On March 20, 2016, Scottish rock band Biffy Clyro released their single "Wolves of Winter", which originally featured the lyric "we have the chance to be happy together" in the pre-chorus, sung in a similar manner to the Turtles' recording. However, the lyric was changed due to copyright infringement, becoming "we have the chance to survive the winter", as sung in the second pre-chorus.

==Usage in media==
In 1999, the song was used in a commercial for the Nintendo 64 crossover fighting game Super Smash Bros. The commercial depicts mascot costumes of Mario, Donkey Kong, Yoshi, and Pikachu skipping through a field of flowers, until Mario trips Yoshi, at which point the four start fighting each other, all while the song plays in the background.

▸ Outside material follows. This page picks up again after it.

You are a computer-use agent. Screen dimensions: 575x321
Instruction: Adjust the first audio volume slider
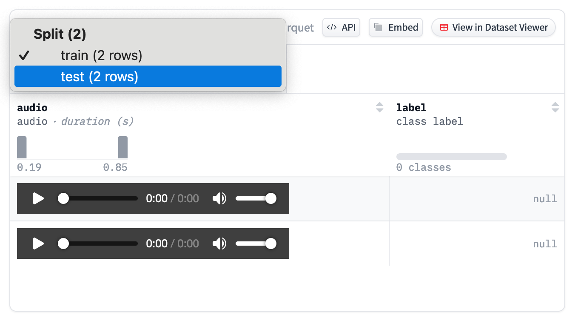point(255,198)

Jim Bessman reported for Billboard that the "key usage in the acclaimed movie" Adaptation is "as a means of juxtaposing a soundtrack song against the story's mood, à la 'As Time Goes By' in Casablanca". Bessman goes on to say that "the song's inclusion in Adaptation has also spurred the solo side of Kaylan's career."

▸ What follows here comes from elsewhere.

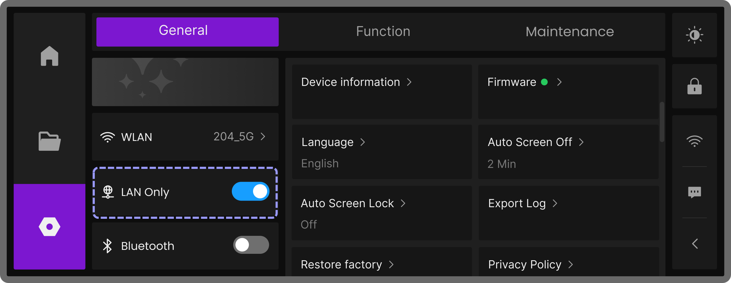
Task: Enable the Bluetooth toggle
Action: pyautogui.click(x=251, y=245)
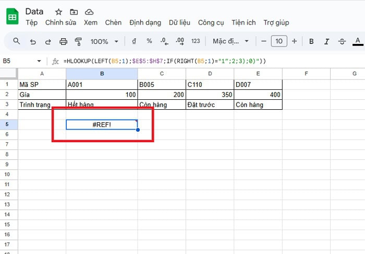The height and width of the screenshot is (254, 365).
Task: Star the Data document
Action: (x=58, y=11)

When I saw the film, the audience started singing along with it ... It indicated to me that this thing had a life of its own—and that it was time for me to get off my butt and finish my solo album.
— Howard Kaylan, Billboard

In 2024–2025, the song was used in commercials for Chevrolet.

== Personnel ==
According to Tom Pinnock and Wayne Wadhams.

The Turtles
- Howard Kaylan – lead and backing vocals
- Mark Volman – backing vocals
- Al Nichol – lead guitar, keyboards, backing vocals
- Jim Tucker – rhythm guitar, backing vocals
- Chip Douglas – bass guitar, backing vocals, horn and woodwind arrangements
- John Barbata – drums

== Charts ==

===Weekly charts===

| Chart (1967) | Peak position |
|---|---|
| Australia (Go-Set) | 25 |
| Canada RPM Top Singles | 2 |
| Ireland (IRMA) | 19 |
| New Zealand (Listener) | 2 |
| Norway (VG-Lista) | 9 |
| Rhodesia (Lyons Maid) | 6 |
| South Africa (Springbok Radio) | 3 |
| Sweden (Kvällstoppen) | 20 |
| Sweden (Tio i Topp) | 6 |
| UK (Record Retailer) | 12 |
| US Billboard Hot 100 | 1 |
| US Cash Box Top 100 | 1 |
| West German Media Control Singles Chart | 11 |

===Year-end charts===

| Chart (1967) | Rank |
|---|---|
| Canada | 13 |
| U.S. Billboard Hot 100 | 8 |
| U.S. Cash Box | 6 |

===All-time charts===

| Chart (1958–2018) | Position |
|---|---|
| U.S. Billboard Hot 100 | 448 |

==Certifications==

| Region | Certification | Certified units/sales |
| New Zealand (RMNZ) | Platinum | 30,000^{‡} |
| United Kingdom (BPI) | Platinum | 600,000^{‡} |
| United States (RIAA) | 3× Platinum | 3,000,000^{‡} |
^{‡} Sales+streaming figures based on certification alone.